- Artist: Adam Frank
- Year: 2013
- Dimensions: (Varies in × Varies in)
- Location: Eskenazi Health; Indianapolis, Indiana, United States; 39°46′41″N 86°11′03″W﻿ / ﻿39.7781°N 86.1841°W;
- Owner: Eskenazi Health

= Arbor (installation) =

Art installation by Adam Frank in Indianapolis, Indiana

Arbor is a 2013 permanent art installation created by Adam Frank, commissioned for the Sidney and Lois Eskenazi Hospital, near downtown Indianapolis, Indiana. It is part of the Eskenazi Health Art Collection.

==Description==
Arbor is a 2013 permanent art installation created by artist Adam Frank inside Sidney and Lois Eskenazi Hospital. Utilizing new lighting technologies, this eight-part work displays visually accurate shadows of Indiana native trees via recessed floor-to-ceiling light boxes in the green elevator bays of the hospital on levels 1-3 and 6–10. Of the work's intention and purpose, Frank said, “Arbor provides the hospital with an iconic, quiet work that symbolizes health and life. This work brings familiar, organic, natural lighting effects into what is normally a cold and sterile environment. Arbor brings natural lighting effects into the modern built environment in an entirely new way. The project is specifically meant to enhance how hospital patients, families and staff feel about the space they occupy.”

The feature walls showcase new, patent-pending technology, in which detailed 3D models are vertically sliced, each segment then rendered onto translucent glass and arranged at differing depths. An LED backlight passes through the layers of glass and onto the back surface of etched glass, resulting in highly detailed images close to the viewer and blurred images as the image recedes, creating the effect of both shadows and three dimensions.

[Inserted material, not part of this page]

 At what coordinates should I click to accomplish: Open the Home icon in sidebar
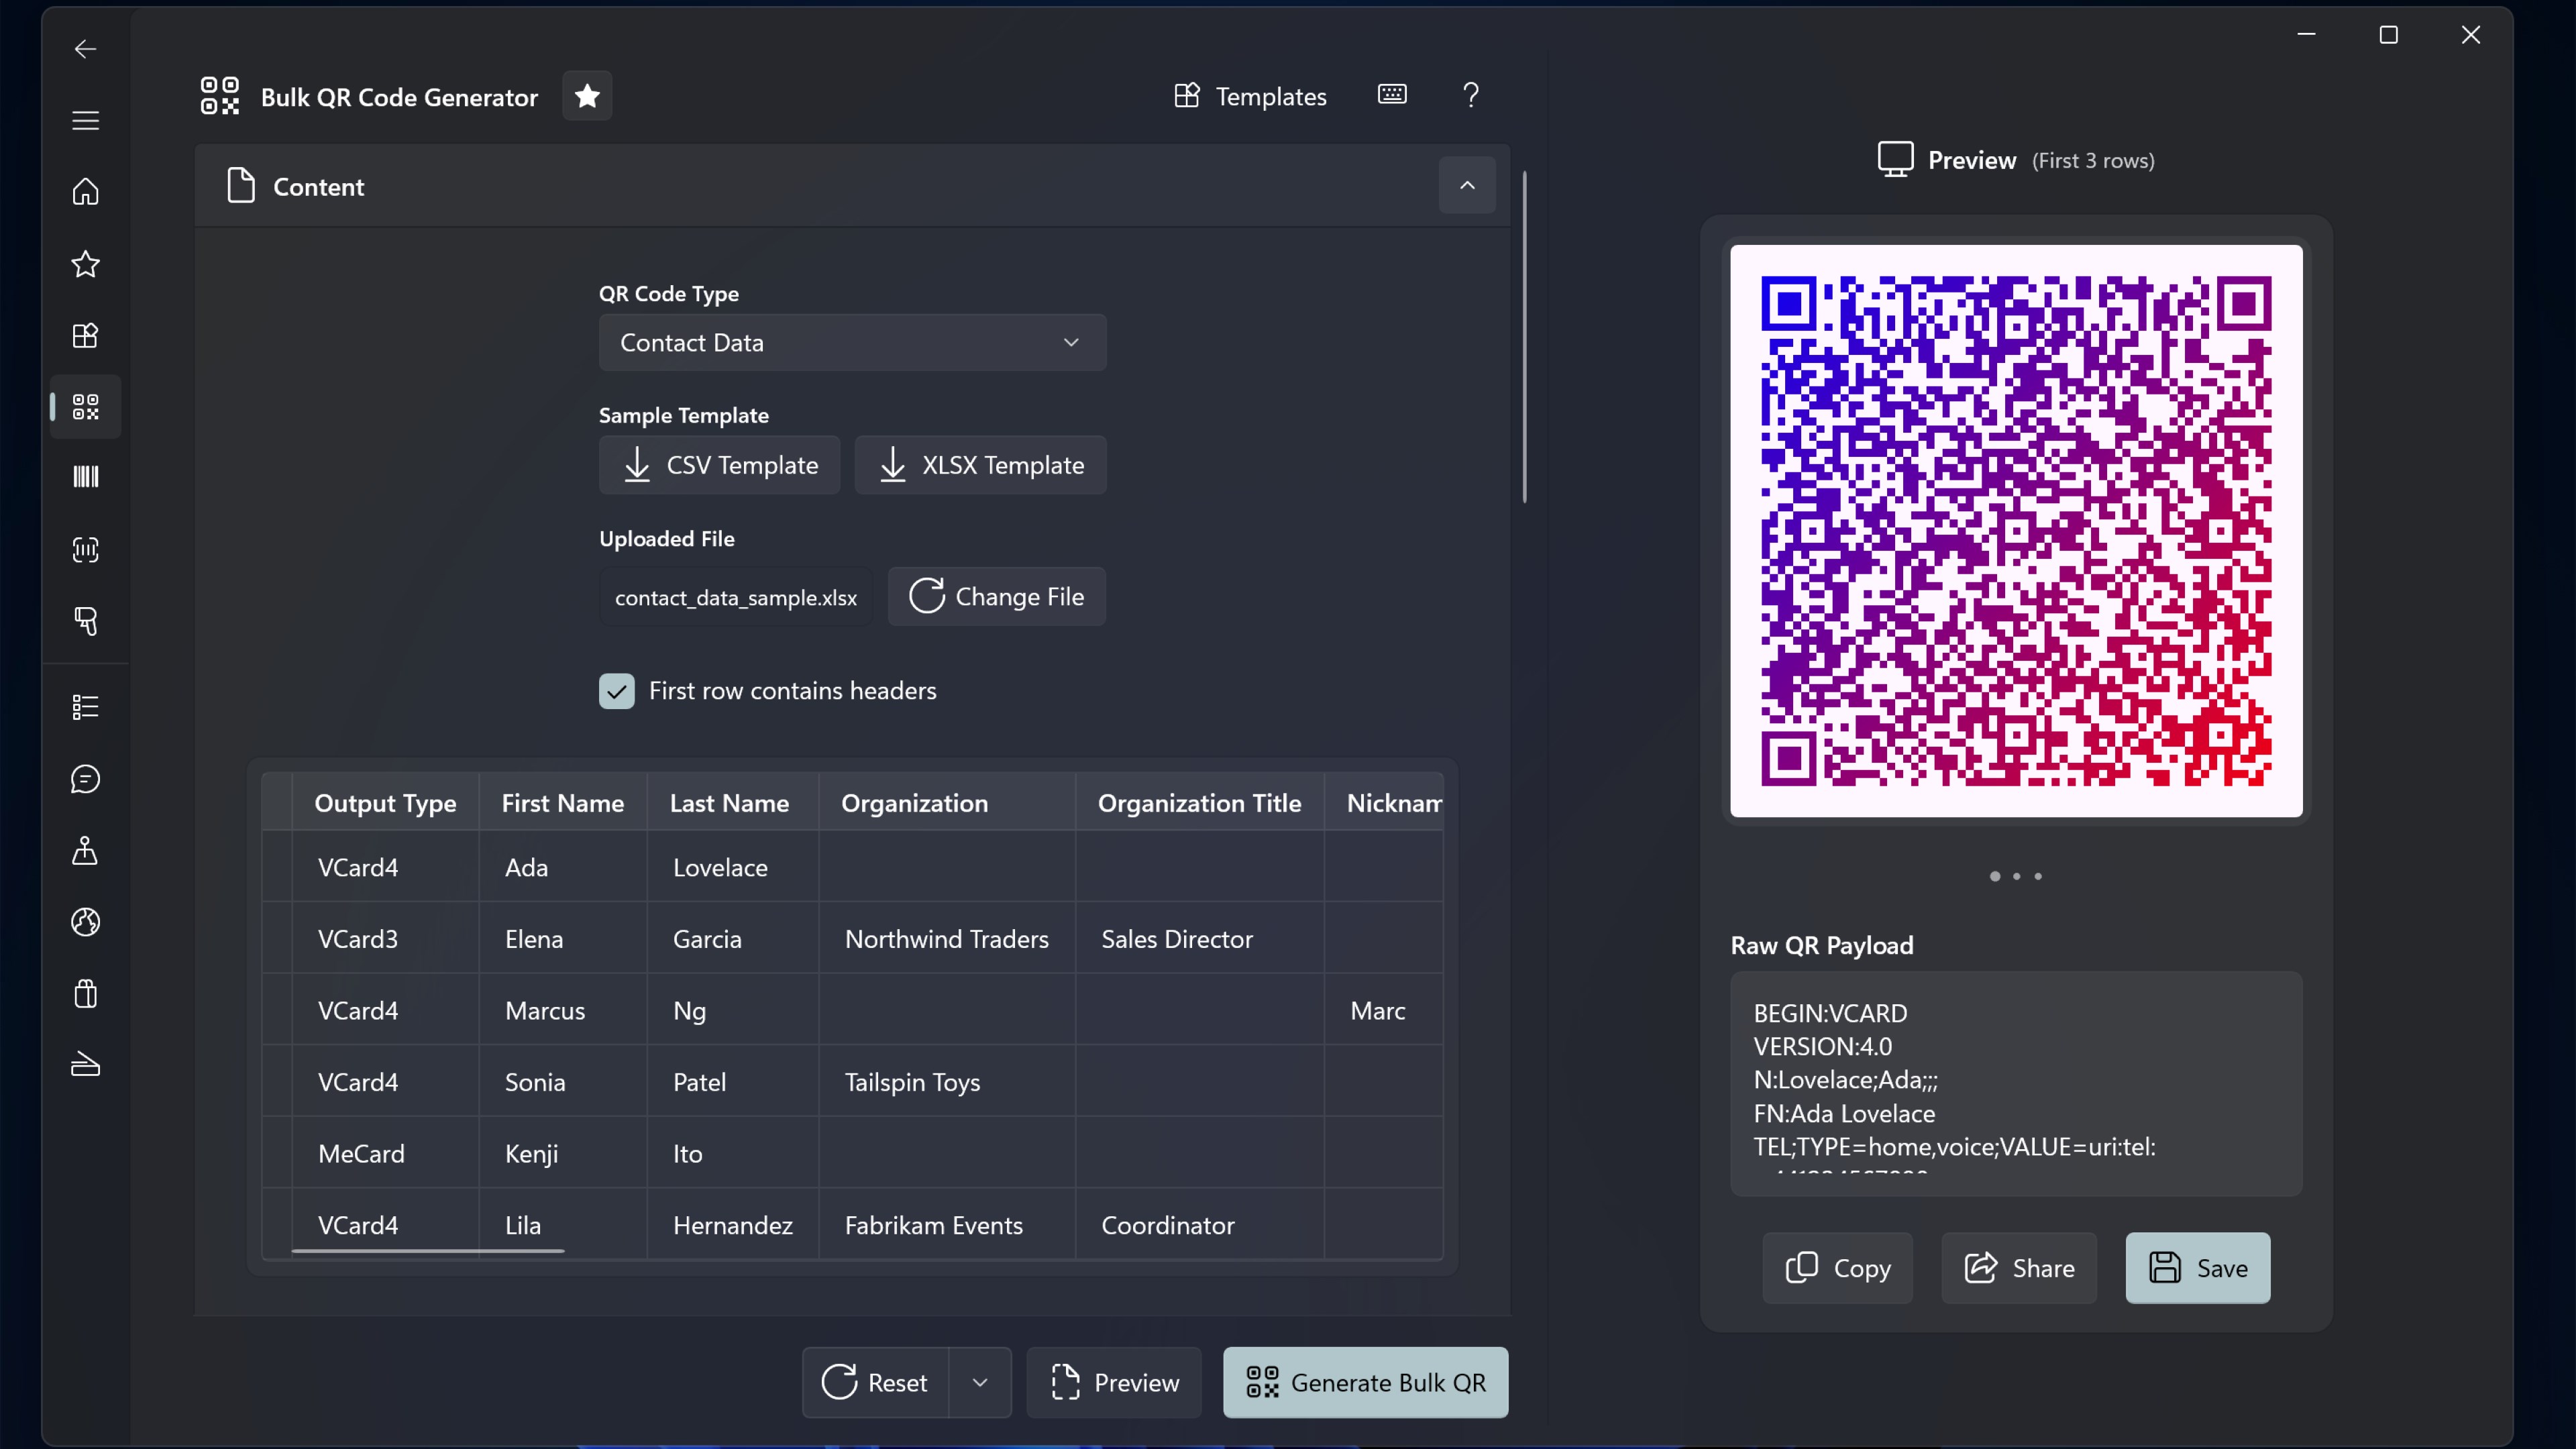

Each floor's tree is unique and acts as a floor identifier and way-finding symbol:

| Floor | Tree species | Dimensions (in.) |
|---|---|---|
| 1 | Tulip (Indiana state tree) | 122 x 107 |
| 2 | Apple | 125 x 94 |
| 3 | Willow | 123 x 94 |
| 6 | American elm | 124 x 94 |
| 7 | Beech | 124 x 94 |
| 8 | Ginkgo | 124 x 94 |
| 9 | Sycamore | 124 x 94 |
| 10 | Silver maple | 124 x 94 |

==Historical information==
===Acquisition===
Arbor was commissioned by Eskenazi Health as part of a re-imagining of the organization's historical art collection and to support "the sense of optimism, vitality and energy" of its new campus in 2013. In response to its nationwide request for proposals, Eskenazi Health received more than 500 submissions from 39 states, which were then narrowed to 54 finalists by an independent jury. Each of the 54 proposals was assigned an area of the new hospital by Eskenazi Health's art committee and publicly displayed in the existing Wishard Hospital and online for public comment; more than 3,000 public comments on the final proposals were collected and analyzed in the final selection.

===Location===
Arbor is located in the Green Elevator Bays on levels 1-3 and 6-10 of Sidney & Lois Eskenazi Hospital.

===Awards===
Arbor was recognized by Americans for the Arts 2014 Public Art Network Year in Review and was presented at The Public Art & Placemaking Conference in Nashville.

==Artist==
Adam Frank studied at both the Rhode Island School of Design and at Brown University. As an artist, inventor, and product designer, he has exhibited at SIGGRAPH and the American Museum of the Moving Image, among others, and has designed lighting goods that are sold through the Design Store at the Museum of Modern Art in New York. Frank's work has been profiled extensively in the media, including by NBC, CBS, HGTV, CNN, The New York Times, Metropolis, Dwell and the Architectural Record. He lives and works in Brooklyn, N.Y.